(Stored data)

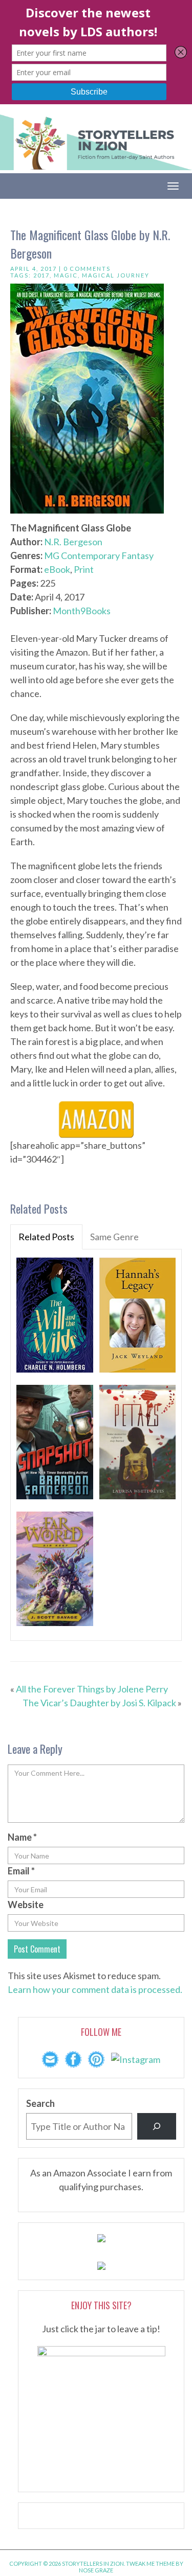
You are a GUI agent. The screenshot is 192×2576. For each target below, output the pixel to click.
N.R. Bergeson (73, 541)
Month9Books (82, 610)
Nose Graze (96, 2570)
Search (40, 2103)
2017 (41, 275)
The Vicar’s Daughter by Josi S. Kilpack (99, 1702)
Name (22, 1837)
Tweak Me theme (150, 2563)
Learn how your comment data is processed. (95, 1989)
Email (21, 1870)
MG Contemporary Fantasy (99, 555)
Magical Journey (116, 275)
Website (26, 1904)
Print (84, 569)
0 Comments (87, 268)
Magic (66, 275)
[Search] (156, 2126)
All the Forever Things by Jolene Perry (92, 1689)
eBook (57, 569)
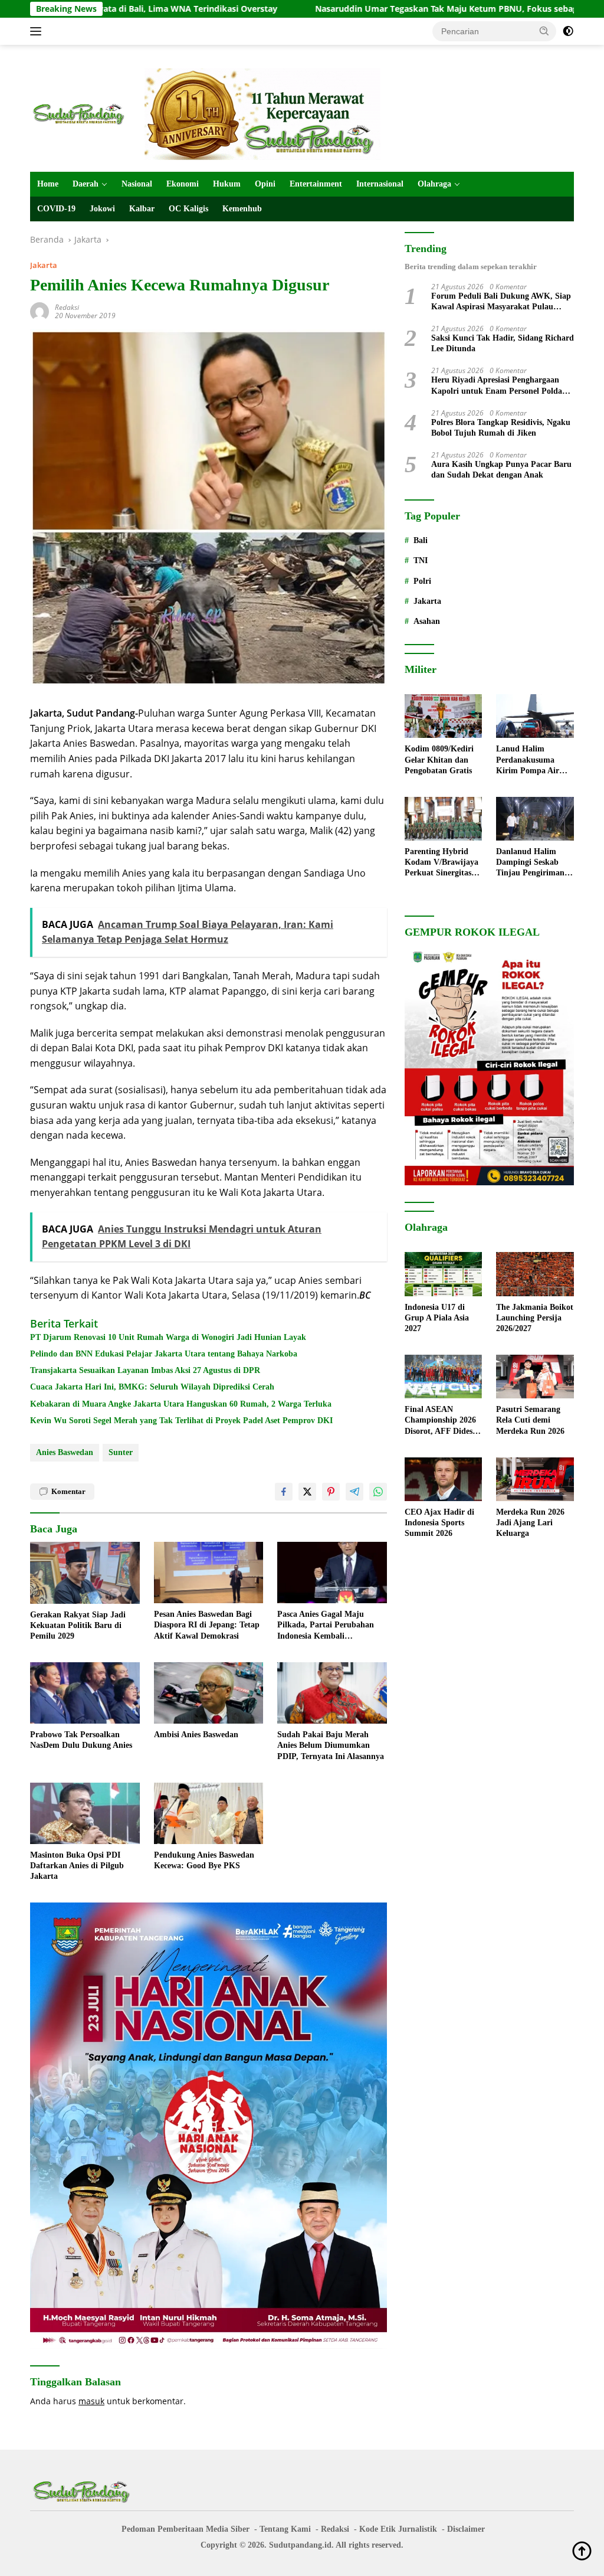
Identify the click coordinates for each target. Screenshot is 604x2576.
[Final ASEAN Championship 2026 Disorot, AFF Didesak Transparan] (443, 1376)
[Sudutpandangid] (80, 113)
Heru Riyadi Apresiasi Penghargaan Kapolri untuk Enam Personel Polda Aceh (496, 385)
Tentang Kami (285, 2529)
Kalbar (142, 208)
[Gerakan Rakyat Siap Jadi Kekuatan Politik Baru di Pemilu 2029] (85, 1572)
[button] (544, 30)
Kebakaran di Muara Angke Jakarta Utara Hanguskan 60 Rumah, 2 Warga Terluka (180, 1404)
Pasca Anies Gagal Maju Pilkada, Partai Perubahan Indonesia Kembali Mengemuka (325, 1626)
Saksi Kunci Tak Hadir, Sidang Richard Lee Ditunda (502, 343)
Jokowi (102, 208)
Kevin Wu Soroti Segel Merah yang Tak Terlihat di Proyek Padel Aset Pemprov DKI (181, 1420)
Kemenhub (242, 208)
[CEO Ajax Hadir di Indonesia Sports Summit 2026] (443, 1479)
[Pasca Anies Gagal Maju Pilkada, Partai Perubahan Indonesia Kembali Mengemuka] (332, 1572)
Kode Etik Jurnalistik (398, 2529)
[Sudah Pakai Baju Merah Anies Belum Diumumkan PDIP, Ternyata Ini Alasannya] (332, 1693)
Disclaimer (466, 2529)
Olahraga (434, 183)
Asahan (426, 621)
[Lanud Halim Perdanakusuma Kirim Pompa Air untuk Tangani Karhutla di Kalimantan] (535, 716)
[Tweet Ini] (307, 1492)
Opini (265, 183)
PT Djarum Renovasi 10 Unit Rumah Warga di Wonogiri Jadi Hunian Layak (168, 1337)
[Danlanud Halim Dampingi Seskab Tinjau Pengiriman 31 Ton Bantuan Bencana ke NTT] (535, 819)
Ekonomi (182, 183)
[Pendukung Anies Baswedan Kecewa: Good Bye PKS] (209, 1813)
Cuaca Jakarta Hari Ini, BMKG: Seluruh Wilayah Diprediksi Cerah (152, 1386)
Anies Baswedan (64, 1452)
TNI (420, 560)
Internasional (379, 183)
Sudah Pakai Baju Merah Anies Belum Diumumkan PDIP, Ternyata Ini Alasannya (330, 1745)
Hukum (227, 183)
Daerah (86, 183)
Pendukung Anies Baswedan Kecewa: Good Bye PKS (204, 1860)
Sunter (121, 1452)
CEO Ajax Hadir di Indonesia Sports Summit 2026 (439, 1523)
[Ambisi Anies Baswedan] (209, 1693)
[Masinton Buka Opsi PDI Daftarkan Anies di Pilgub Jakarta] (85, 1813)
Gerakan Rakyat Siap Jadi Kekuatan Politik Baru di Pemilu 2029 (78, 1625)
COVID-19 (56, 208)
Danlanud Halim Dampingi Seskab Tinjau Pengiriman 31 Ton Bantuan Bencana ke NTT (530, 863)
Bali (420, 540)
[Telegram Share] (354, 1492)
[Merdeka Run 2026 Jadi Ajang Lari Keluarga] (535, 1479)
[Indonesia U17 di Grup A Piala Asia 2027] (443, 1274)
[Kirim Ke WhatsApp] (378, 1492)
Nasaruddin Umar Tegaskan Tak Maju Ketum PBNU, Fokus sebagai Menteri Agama (377, 9)
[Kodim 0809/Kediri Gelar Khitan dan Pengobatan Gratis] (443, 716)
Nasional (137, 183)
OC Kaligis (188, 208)
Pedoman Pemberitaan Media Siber (186, 2529)
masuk (91, 2401)
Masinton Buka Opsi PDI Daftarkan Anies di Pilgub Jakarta (77, 1866)
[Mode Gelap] (568, 31)
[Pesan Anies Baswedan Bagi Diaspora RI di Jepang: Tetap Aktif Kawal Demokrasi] (209, 1572)
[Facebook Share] (284, 1492)
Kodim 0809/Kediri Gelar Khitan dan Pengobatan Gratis (439, 759)
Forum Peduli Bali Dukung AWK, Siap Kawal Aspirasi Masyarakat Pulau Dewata (501, 302)
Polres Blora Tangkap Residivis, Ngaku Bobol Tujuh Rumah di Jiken (500, 427)
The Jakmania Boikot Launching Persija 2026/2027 (534, 1318)
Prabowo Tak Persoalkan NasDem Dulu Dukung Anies (81, 1740)
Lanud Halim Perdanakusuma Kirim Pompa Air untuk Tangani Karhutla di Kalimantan (527, 760)
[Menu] (38, 31)
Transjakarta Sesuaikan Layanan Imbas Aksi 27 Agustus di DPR (145, 1370)
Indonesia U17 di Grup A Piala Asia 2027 (437, 1318)
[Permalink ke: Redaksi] (39, 310)
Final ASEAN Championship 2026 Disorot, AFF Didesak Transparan (443, 1421)
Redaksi (67, 307)
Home (47, 183)
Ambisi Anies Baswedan (196, 1734)
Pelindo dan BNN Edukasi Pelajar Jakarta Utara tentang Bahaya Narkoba (163, 1353)
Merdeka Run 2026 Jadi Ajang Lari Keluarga (530, 1523)
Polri (422, 581)
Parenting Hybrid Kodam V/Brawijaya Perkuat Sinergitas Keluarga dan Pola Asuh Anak (441, 863)
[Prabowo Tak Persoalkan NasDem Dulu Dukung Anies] (85, 1693)
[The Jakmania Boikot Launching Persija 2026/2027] (535, 1274)
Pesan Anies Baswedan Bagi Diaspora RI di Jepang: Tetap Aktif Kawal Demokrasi (207, 1625)
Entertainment (316, 183)
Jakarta (43, 265)
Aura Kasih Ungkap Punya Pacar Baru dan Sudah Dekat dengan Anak (501, 469)
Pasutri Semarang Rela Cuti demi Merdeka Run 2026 (530, 1420)
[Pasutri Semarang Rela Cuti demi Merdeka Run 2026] (535, 1376)
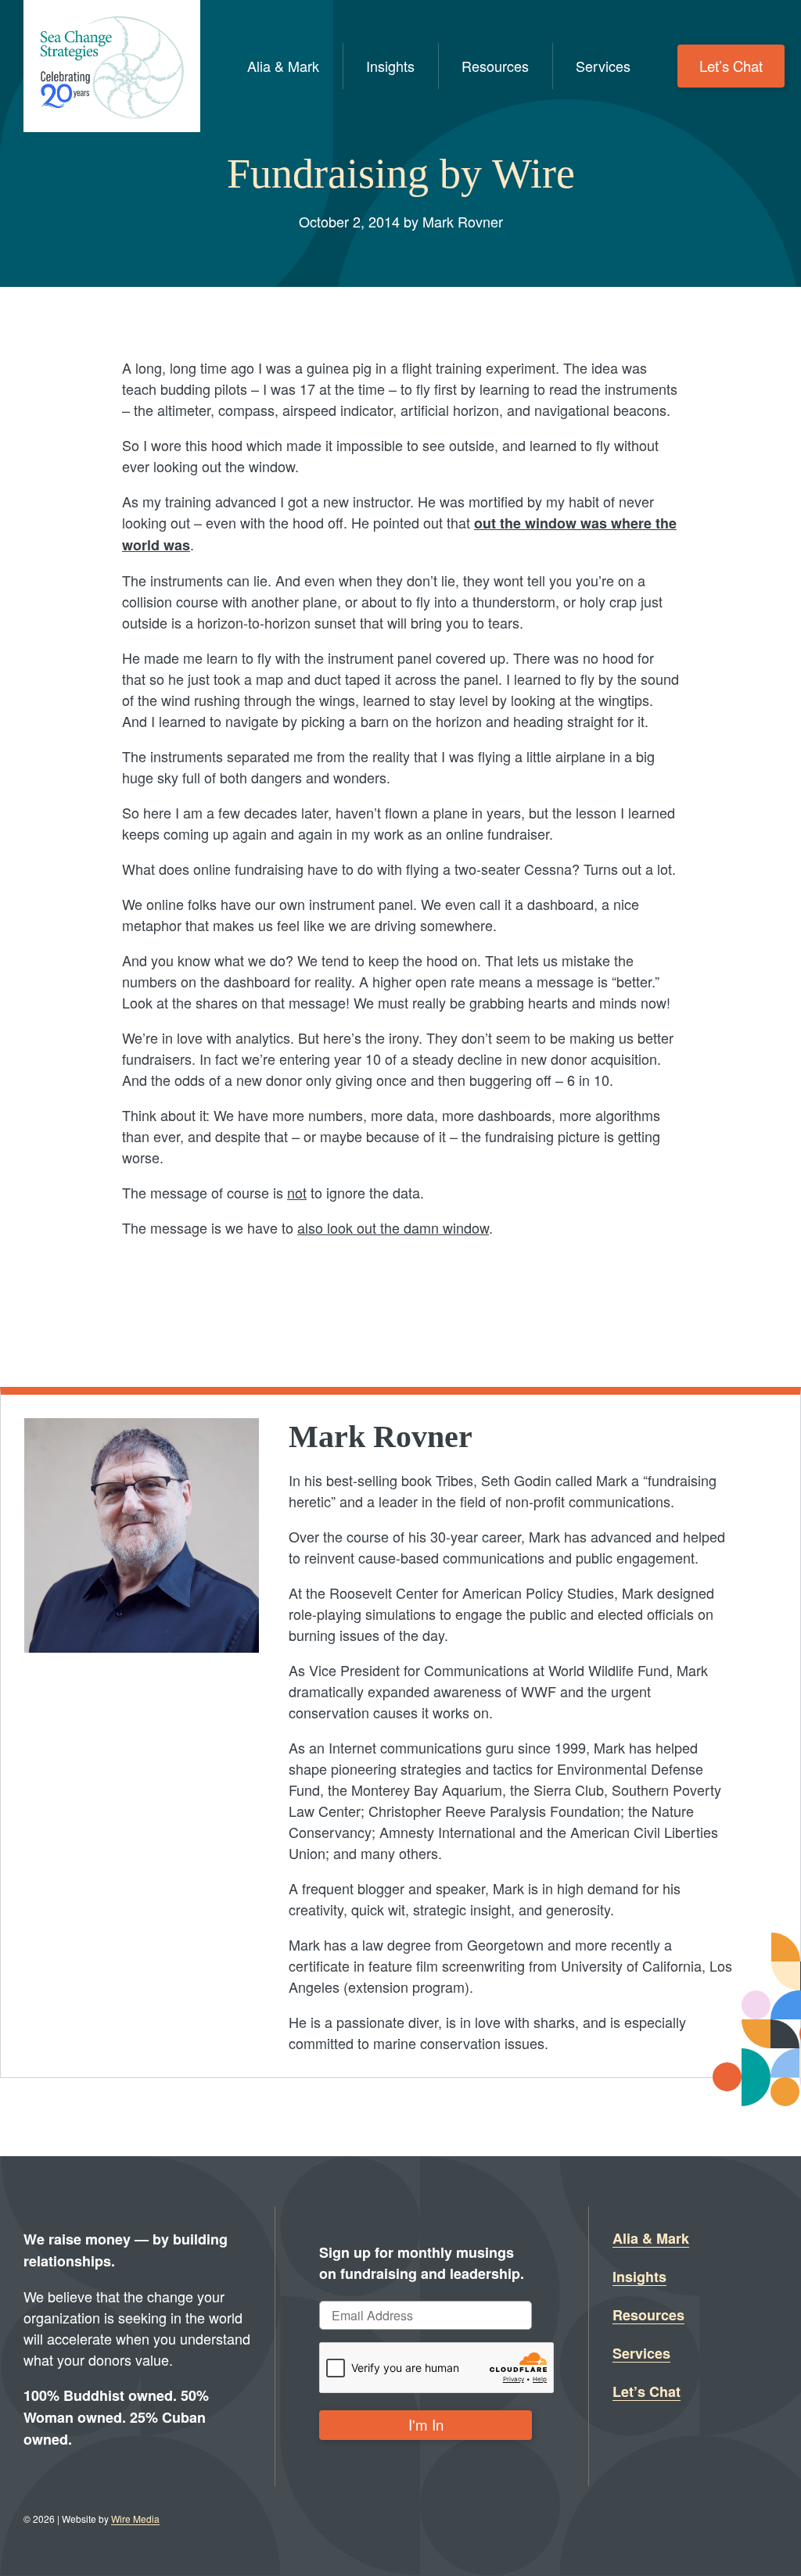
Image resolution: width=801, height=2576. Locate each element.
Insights (390, 66)
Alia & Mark (283, 66)
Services (603, 66)
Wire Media (135, 2518)
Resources (495, 66)
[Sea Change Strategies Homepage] (111, 66)
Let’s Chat (731, 66)
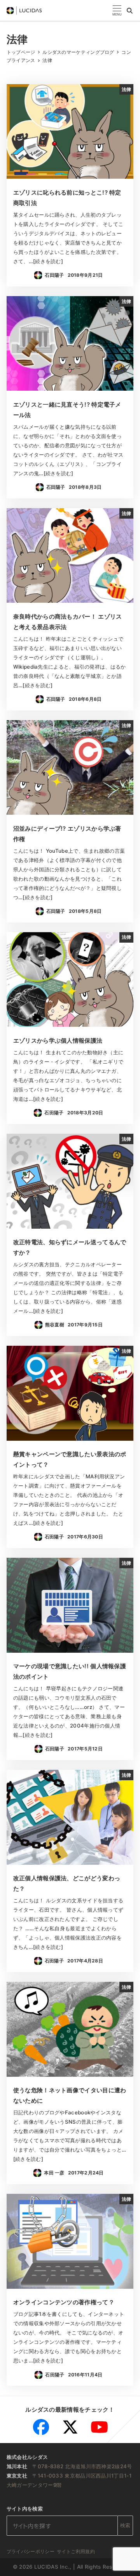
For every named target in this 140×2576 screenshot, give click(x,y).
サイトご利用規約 (76, 2551)
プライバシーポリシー (30, 2551)
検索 (125, 2525)
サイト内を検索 (25, 2508)
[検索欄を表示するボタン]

EXERCISE REQUIREMENTS: Beginning at the line that contains "Services (603, 66)", copy each remaining line of the records exactly, through the final one. Omit the pictures.

RESULT:
Services (603, 66)
Wire Media (135, 2518)
Resources (495, 66)
[Sea Change Strategies Homepage] (111, 66)
Let’s Chat (731, 66)
For every named target in this 140×2576 screenshot, give click(x,y).
サイトご利用規約 (76, 2551)
プライバシーポリシー (30, 2551)
検索 (125, 2525)
サイト内を検索 (25, 2508)
[検索欄を表示するボタン]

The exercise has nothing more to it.